KGRK
- Glenrock, Wyoming; United States;
- Broadcast area: Casper, Wyoming
- Frequency: 98.5 MHz
- Branding: Mix 98.5 FM

Programming
- Format: Classic and contemporary hits

Ownership
- Owner: Cochise Broadcasting LLC
- Sister stations: KWYX, KCYA

History
- First air date: June 7, 2007
- Former frequencies: 98.3 MHz (2007–2010)

Technical information
- Licensing authority: FCC
- Facility ID: 88725
- Class: C1
- ERP: 3,500 watts
- HAAT: 518 meters (1,699 ft)
- Transmitter coordinates: 42°44′28″N 106°18′31″W﻿ / ﻿42.74111°N 106.30861°W

Links
- Public license information: Public file; LMS;
- Website: casperradio.com

= KGRK =

KGRK (98.5 FM) is a radio station broadcasting a classic hits format. Licensed to Glenrock, Wyoming, United States, the station serves the Casper area. The station is currently owned by Cochise Broadcasting LLC. Along with broadcasting classic hits, the station also has more variety in its formatting. It carries some contemporary hits, along with songs from the 70s through the 2000s. The station features no commercials, but has radio personalities. The station's transmitter is located on Casper Mountain.

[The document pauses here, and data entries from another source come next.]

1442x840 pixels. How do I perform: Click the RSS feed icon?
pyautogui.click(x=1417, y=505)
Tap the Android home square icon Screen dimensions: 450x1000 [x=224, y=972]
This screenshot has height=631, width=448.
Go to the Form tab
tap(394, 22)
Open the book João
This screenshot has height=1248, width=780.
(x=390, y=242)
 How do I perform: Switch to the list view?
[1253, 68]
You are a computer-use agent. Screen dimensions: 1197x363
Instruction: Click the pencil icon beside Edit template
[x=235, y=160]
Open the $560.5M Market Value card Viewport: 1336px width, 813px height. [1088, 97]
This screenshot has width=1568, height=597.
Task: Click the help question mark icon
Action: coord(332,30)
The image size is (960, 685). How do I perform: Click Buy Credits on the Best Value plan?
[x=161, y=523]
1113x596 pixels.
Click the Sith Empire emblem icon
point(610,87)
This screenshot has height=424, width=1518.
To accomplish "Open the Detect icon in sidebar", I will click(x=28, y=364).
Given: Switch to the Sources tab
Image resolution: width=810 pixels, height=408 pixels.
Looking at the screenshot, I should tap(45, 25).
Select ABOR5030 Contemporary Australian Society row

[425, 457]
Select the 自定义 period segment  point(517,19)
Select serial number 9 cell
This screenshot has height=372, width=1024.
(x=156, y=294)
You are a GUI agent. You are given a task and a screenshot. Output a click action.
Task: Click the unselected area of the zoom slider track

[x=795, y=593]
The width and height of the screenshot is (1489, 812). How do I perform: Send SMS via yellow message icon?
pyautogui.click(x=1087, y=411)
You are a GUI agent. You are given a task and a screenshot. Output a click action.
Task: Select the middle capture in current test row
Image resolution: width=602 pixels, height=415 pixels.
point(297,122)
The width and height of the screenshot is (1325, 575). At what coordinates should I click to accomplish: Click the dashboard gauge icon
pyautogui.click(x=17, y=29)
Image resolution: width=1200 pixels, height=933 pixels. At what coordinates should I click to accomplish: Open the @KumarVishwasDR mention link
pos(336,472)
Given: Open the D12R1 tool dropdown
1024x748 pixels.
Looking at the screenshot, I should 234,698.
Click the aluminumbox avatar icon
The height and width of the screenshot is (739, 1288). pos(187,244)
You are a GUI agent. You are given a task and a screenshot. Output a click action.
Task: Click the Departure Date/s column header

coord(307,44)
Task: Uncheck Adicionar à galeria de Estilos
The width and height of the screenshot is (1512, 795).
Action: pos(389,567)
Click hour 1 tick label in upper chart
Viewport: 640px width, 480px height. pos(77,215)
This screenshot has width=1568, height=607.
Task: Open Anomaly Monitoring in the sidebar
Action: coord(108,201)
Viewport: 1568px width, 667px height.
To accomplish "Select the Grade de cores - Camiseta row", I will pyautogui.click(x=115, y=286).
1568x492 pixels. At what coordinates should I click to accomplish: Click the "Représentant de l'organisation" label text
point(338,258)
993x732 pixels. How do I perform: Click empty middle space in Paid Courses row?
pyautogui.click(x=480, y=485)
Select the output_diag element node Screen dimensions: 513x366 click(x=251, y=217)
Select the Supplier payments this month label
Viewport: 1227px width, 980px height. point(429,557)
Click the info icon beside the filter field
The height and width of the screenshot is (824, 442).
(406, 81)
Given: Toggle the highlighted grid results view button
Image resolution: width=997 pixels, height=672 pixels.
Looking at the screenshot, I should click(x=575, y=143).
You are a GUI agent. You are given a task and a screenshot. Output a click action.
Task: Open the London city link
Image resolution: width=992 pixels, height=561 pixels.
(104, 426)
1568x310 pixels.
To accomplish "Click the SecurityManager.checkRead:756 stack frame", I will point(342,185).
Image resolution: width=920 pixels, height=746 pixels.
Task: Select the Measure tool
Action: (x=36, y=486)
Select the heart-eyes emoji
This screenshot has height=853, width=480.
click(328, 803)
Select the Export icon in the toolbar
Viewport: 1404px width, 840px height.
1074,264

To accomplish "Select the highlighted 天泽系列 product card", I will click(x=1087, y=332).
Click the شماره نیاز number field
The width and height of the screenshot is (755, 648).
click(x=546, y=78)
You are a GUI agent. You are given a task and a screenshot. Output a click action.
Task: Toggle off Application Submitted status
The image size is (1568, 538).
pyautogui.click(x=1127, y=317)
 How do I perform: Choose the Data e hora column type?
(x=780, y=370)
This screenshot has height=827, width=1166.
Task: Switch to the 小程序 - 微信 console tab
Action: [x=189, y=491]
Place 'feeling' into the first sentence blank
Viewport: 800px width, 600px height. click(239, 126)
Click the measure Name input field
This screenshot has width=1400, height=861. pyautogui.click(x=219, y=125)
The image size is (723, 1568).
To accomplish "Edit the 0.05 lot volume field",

KGRK started as a construction permit in 2004. The station received its license to cover on June 7, 2007. It was originally owned by Michael Radio Group, and was on 98.3 FM.

The station was sold to Cochise Broadcasting in 2010, and moved to 98.5 FM. The station was part of a decision by the FCC to divest stations owned by Cochise to non-commercial entities. The reason for this divestiture was because the stations were off air or broadcasting silence for long periods of time. Several of the stations in the decision were donated to the University of Wyoming. Cochise was able to keep its Casper stations.